**** Trecho fornecido ****
Esta dicotomia foi plenamente sanada com a opção majoritaria dos juristas

brasileiros e extrangeiros pelos preceitos jus positivistas no século XX. Diante da

incapacidade da lógica e da ciência formal em lidar com elementos metafísicos,

optou-se pelo tangível, pelo factível e pelo facilmente mensurável.

Acontece que a lógica formal e a ciência apresentaram suas limitações e, como já

vimos no segundo capítulo, pensadores como Edgar Morin, Karl Popper, Thomas

Kuhn, entre outros, apresentaram isso de modo bastante contundente.

A lógica formal e dialética se viu superada por um novo modelo de lógica, a

dialógica, como vimos no capítulo anterior. Seria, então, o momento para

resgatarmos a discução jus naturalista em um modelo dialógico?

Acreditamos que sim. A contradição entre Direito natural e Direito positivo não se

revela apenas nas posições contrárias entre ambas as doutrinas, mas indica a

possibilidade de complementaridade e de interdependência entre elas na busca do

entendimento dos fatos jurídicos. Há, portanto contradição e inseparabilidade num

mesmo operador.

Relegar um dos modelos de Direito à inferioridade e á obsolescência, é perder de

vista uma forma válida de se compreender o Direito, e que complementa a forma

vigente. O Jus positivismo precisa dialogar com o Jus naturalismo, para obter um

entendimento mais completo que favoreça na busca de uma plenitude de Direitos.
**** Dados disponíveis ****
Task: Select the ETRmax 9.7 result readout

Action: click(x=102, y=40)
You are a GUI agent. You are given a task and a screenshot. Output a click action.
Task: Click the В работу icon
****
Transcreva, sem alterar nada, a parte do trecho sobre Direito natural e Direito positivo que começa em "A lógica formal e dialética" e termina em "um modelo dialógico?".

Resposta completa =>
A lógica formal e dialética se viu superada por um novo modelo de lógica, a

dialógica, como vimos no capítulo anterior. Seria, então, o momento para

resgatarmos a discução jus naturalista em um modelo dialógico?